## WHAT THE EXERCISE ASKS
List every condition that the passage below about a caregiving film names as a hidden wound being cared for.

## GIVEN PASSAGE

Lui provides telling insight for a big story – what is happening to almost 100 million Americans. He does this by focusing on the intimate experiences of members of three families. Lui and his dad are members of one of those families in one of the best must-see films released this year.
Part 1
“I wanted (to make this film) to shift the conversation about mental health and bring it into the mainstream. We all have hidden wounds of our own. When you bring that into a caregiving context those hidden wounds become even more evident. In the film, you see the hidden wounds that are being cared for, like PTSD, cancer, and Alzheimer’s – all conditions you can’t see on the outside. But you also start to see the hidden wounds shared by the caregivers who are helping to care for their family members.” – Director Richard Liu
Nearly 58 million Americans, according to the National Institute of Mental Health, must deal with a mental health challenge each year. About 53 million Americans, according to the AARP, are family caregivers, who face their own emotional distress in caring for loved ones.

## Saved entries
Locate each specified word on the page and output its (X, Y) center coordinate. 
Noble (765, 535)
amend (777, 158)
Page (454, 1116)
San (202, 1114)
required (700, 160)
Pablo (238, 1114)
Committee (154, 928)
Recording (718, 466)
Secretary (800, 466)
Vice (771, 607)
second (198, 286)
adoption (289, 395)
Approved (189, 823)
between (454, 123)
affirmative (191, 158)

## TASK ANSWER
PTSD, cancer, Alzheimer's